(Stored data entries)
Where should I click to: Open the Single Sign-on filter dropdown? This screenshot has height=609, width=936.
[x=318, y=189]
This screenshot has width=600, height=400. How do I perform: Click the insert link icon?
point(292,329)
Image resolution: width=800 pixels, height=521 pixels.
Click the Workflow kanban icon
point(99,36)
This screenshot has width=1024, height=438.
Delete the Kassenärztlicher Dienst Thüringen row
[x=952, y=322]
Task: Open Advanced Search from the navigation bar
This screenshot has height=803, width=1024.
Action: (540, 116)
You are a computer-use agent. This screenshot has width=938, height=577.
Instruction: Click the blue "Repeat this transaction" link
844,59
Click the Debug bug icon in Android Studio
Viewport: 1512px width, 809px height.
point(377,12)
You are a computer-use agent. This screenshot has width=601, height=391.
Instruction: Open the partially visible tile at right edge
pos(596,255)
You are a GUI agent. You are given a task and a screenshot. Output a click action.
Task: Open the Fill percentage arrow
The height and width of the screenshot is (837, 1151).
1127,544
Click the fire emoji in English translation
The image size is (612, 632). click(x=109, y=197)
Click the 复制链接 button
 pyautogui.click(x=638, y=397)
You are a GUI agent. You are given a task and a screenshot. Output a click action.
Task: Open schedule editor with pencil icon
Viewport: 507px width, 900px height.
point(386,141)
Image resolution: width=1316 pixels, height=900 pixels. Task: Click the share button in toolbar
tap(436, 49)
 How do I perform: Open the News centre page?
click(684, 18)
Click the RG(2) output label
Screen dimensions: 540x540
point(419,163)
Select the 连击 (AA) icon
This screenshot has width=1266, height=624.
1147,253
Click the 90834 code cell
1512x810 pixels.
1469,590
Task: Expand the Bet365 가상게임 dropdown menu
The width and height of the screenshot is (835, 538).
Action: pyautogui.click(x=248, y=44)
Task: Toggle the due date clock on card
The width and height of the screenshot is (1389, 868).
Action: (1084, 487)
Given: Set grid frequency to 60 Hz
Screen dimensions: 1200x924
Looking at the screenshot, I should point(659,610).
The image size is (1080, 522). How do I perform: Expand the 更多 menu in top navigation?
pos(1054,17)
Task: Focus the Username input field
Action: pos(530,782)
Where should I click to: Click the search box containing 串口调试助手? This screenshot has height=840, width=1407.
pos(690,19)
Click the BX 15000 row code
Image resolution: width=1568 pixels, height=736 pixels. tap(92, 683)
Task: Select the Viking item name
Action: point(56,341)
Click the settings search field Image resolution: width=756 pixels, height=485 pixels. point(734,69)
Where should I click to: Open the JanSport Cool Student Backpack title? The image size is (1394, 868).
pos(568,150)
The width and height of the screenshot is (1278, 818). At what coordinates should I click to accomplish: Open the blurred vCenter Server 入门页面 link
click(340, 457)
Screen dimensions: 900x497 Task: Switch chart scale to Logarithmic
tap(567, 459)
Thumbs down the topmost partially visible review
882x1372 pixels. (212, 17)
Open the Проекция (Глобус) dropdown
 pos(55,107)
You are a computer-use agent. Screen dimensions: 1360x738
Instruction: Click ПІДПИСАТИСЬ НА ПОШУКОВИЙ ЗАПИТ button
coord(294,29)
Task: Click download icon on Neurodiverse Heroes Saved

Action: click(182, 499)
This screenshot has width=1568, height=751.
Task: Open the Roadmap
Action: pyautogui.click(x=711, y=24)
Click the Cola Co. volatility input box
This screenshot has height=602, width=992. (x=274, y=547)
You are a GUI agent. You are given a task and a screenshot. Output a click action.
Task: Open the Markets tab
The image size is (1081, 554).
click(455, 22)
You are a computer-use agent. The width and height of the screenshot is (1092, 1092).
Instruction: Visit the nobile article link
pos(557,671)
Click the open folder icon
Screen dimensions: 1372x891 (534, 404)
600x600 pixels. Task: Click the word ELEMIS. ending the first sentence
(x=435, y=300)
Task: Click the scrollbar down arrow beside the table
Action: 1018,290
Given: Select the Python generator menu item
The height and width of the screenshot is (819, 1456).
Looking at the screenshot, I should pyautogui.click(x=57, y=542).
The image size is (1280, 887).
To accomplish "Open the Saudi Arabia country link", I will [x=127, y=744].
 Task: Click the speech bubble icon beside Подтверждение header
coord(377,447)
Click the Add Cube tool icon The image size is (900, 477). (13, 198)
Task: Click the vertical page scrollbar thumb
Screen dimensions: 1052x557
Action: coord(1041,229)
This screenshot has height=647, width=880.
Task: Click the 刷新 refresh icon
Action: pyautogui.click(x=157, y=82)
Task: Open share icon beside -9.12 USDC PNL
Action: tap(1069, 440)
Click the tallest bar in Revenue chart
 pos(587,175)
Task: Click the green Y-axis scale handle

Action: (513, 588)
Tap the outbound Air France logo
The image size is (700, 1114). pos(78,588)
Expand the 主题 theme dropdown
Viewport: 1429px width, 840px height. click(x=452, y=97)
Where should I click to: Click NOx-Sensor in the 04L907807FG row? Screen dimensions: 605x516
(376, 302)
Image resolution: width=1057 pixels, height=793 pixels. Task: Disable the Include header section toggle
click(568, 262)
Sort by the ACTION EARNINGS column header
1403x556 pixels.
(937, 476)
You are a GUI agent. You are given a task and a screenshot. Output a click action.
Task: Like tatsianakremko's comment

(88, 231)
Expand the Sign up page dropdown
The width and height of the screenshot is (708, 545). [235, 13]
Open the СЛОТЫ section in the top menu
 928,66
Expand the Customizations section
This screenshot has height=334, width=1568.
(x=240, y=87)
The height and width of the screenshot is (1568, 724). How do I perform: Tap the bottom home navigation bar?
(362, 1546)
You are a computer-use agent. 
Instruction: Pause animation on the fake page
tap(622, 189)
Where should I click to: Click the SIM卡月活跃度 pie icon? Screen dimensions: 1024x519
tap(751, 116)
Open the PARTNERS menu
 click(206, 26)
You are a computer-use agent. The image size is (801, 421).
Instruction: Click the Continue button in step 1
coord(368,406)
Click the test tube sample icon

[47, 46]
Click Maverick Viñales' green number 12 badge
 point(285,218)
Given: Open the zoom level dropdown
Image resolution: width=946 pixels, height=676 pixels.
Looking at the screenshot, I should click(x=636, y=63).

_TASK TO COMPLETE_:
What is needed is a word-for-word copy of all the entries.

_EXERCISE OUTPUT_:
Where should I click to: Open the Single Sign-on filter dropdown? This screenshot has height=609, width=936.
[x=318, y=189]
This screenshot has width=600, height=400. How do I perform: Click the insert link icon?
point(292,329)
Image resolution: width=800 pixels, height=521 pixels.
Click the Workflow kanban icon
point(99,36)
This screenshot has width=1024, height=438.
Delete the Kassenärztlicher Dienst Thüringen row
[x=952, y=322]
Task: Open Advanced Search from the navigation bar
This screenshot has height=803, width=1024.
Action: (540, 116)
You are a computer-use agent. This screenshot has width=938, height=577.
Instruction: Click the blue "Repeat this transaction" link
844,59
Click the Debug bug icon in Android Studio
Viewport: 1512px width, 809px height.
point(377,12)
You are a computer-use agent. This screenshot has width=601, height=391.
Instruction: Open the partially visible tile at right edge
pos(596,255)
You are a GUI agent. You are given a task and a screenshot. Output a click action.
Task: Open the Fill percentage arrow
The height and width of the screenshot is (837, 1151).
1127,544
Click the fire emoji in English translation
The image size is (612, 632). click(x=109, y=197)
Click the 复制链接 button
 pyautogui.click(x=638, y=397)
You are a GUI agent. You are given a task and a screenshot. Output a click action.
Task: Open schedule editor with pencil icon
Viewport: 507px width, 900px height.
point(386,141)
Image resolution: width=1316 pixels, height=900 pixels. Task: Click the share button in toolbar
tap(436, 49)
 How do I perform: Open the News centre page?
click(684, 18)
Click the RG(2) output label
Screen dimensions: 540x540
point(419,163)
Select the 连击 (AA) icon
This screenshot has width=1266, height=624.
1147,253
Click the 90834 code cell
1512x810 pixels.
1469,590
Task: Expand the Bet365 가상게임 dropdown menu
The width and height of the screenshot is (835, 538).
Action: pyautogui.click(x=248, y=44)
Task: Toggle the due date clock on card
The width and height of the screenshot is (1389, 868).
Action: (1084, 487)
Given: Set grid frequency to 60 Hz
Screen dimensions: 1200x924
Looking at the screenshot, I should point(659,610).
The image size is (1080, 522). How do I perform: Expand the 更多 menu in top navigation?
pos(1054,17)
Task: Focus the Username input field
Action: pos(530,782)
Where should I click to: Click the search box containing 串口调试助手? This screenshot has height=840, width=1407.
pos(690,19)
Click the BX 15000 row code
Image resolution: width=1568 pixels, height=736 pixels. tap(92, 683)
Task: Select the Viking item name
Action: point(56,341)
Click the settings search field Image resolution: width=756 pixels, height=485 pixels. point(734,69)
Where should I click to: Open the JanSport Cool Student Backpack title? The image size is (1394, 868).
pos(568,150)
The width and height of the screenshot is (1278, 818). At what coordinates should I click to accomplish: Open the blurred vCenter Server 入门页面 link
click(340, 457)
Screen dimensions: 900x497 Task: Switch chart scale to Logarithmic
tap(567, 459)
Thumbs down the topmost partially visible review
882x1372 pixels. (212, 17)
Open the Проекция (Глобус) dropdown
 pos(55,107)
You are a computer-use agent. Screen dimensions: 1360x738
Instruction: Click ПІДПИСАТИСЬ НА ПОШУКОВИЙ ЗАПИТ button
coord(294,29)
Task: Click download icon on Neurodiverse Heroes Saved

Action: click(182, 499)
This screenshot has width=1568, height=751.
Task: Open the Roadmap
Action: pyautogui.click(x=711, y=24)
Click the Cola Co. volatility input box
This screenshot has height=602, width=992. (x=274, y=547)
You are a GUI agent. You are given a task and a screenshot. Output a click action.
Task: Open the Markets tab
The image size is (1081, 554).
click(455, 22)
You are a computer-use agent. The width and height of the screenshot is (1092, 1092).
Instruction: Visit the nobile article link
pos(557,671)
Click the open folder icon
Screen dimensions: 1372x891 (534, 404)
600x600 pixels. Task: Click the word ELEMIS. ending the first sentence
(x=435, y=300)
Task: Click the scrollbar down arrow beside the table
Action: 1018,290
Given: Select the Python generator menu item
The height and width of the screenshot is (819, 1456).
Looking at the screenshot, I should pyautogui.click(x=57, y=542).
The image size is (1280, 887).
To accomplish "Open the Saudi Arabia country link", I will [x=127, y=744].
 Task: Click the speech bubble icon beside Подтверждение header
coord(377,447)
Click the Add Cube tool icon The image size is (900, 477). (13, 198)
Task: Click the vertical page scrollbar thumb
Screen dimensions: 1052x557
Action: coord(1041,229)
This screenshot has height=647, width=880.
Task: Click the 刷新 refresh icon
Action: pyautogui.click(x=157, y=82)
Task: Open share icon beside -9.12 USDC PNL
Action: tap(1069, 440)
Click the tallest bar in Revenue chart
 pos(587,175)
Task: Click the green Y-axis scale handle

Action: (513, 588)
Tap the outbound Air France logo
The image size is (700, 1114). pos(78,588)
Expand the 主题 theme dropdown
Viewport: 1429px width, 840px height. click(x=452, y=97)
Where should I click to: Click NOx-Sensor in the 04L907807FG row? Screen dimensions: 605x516
(376, 302)
Image resolution: width=1057 pixels, height=793 pixels. Task: Disable the Include header section toggle
click(568, 262)
Sort by the ACTION EARNINGS column header
1403x556 pixels.
(937, 476)
You are a GUI agent. You are given a task and a screenshot. Output a click action.
Task: Like tatsianakremko's comment

(88, 231)
Expand the Sign up page dropdown
The width and height of the screenshot is (708, 545). [235, 13]
Open the СЛОТЫ section in the top menu
 928,66
Expand the Customizations section
This screenshot has height=334, width=1568.
(x=240, y=87)
The height and width of the screenshot is (1568, 724). How do I perform: Tap the bottom home navigation bar?
(362, 1546)
You are a computer-use agent. 
Instruction: Pause animation on the fake page
tap(622, 189)
Where should I click to: Click the SIM卡月活跃度 pie icon? Screen dimensions: 1024x519
tap(751, 116)
Open the PARTNERS menu
 click(206, 26)
You are a computer-use agent. The image size is (801, 421).
Instruction: Click the Continue button in step 1
coord(368,406)
Click the test tube sample icon

[47, 46]
Click Maverick Viñales' green number 12 badge
 point(285,218)
Given: Open the zoom level dropdown
Image resolution: width=946 pixels, height=676 pixels.
Looking at the screenshot, I should click(x=636, y=63).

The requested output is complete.